Re: system administration functions with hardcoded superuser checks - Mailing list pgsql-hackers

From Noah Misch
Subject Re: system administration functions with hardcoded superuser checks
Date
Msg-id 20121219004158.GA31760@tornado.leadboat.com
Whole thread Raw
In response to system administration functions with hardcoded superuser checks  (Peter Eisentraut <peter_e@gmx.net>)

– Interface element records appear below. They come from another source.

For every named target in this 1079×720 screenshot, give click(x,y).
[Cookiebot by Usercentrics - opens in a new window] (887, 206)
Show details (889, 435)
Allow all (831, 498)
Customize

Responses Re: system administration functions with hardcoded superuser checks  (Robert Haas <robertmhaas@gmail.com>)
List pgsql-hackers
On Tue, Dec 18, 2012 at 12:09:10PM -0500, Peter Eisentraut wrote:
> There are some system administration functions that have hardcoded
> superuser checks, specifically:
> 
> pg_reload_conf
> pg_rotate_logfile
> pg_read_file
> pg_read_file_all
> pg_read_binary_file
> pg_read_binary_file_all
> pg_stat_file
> pg_ls_dir
> 
> Some of these are useful in monitoring or maintenance tools, and the
> hardcoded superuser checks require that these tools run with maximum
> privileges.  Couldn't we just install these functions without default
> privileges and allow users to grant privileges as necessary?

+1.  You can already use a SECURITY DEFINER wrapper, so I don't think this
opens any particular floodgate.  GRANT is a nicer interface.  However, I would
not advertise this as a replacement for wrapper functions until pg_dump can
preserve ACL changes to pg_catalog objects.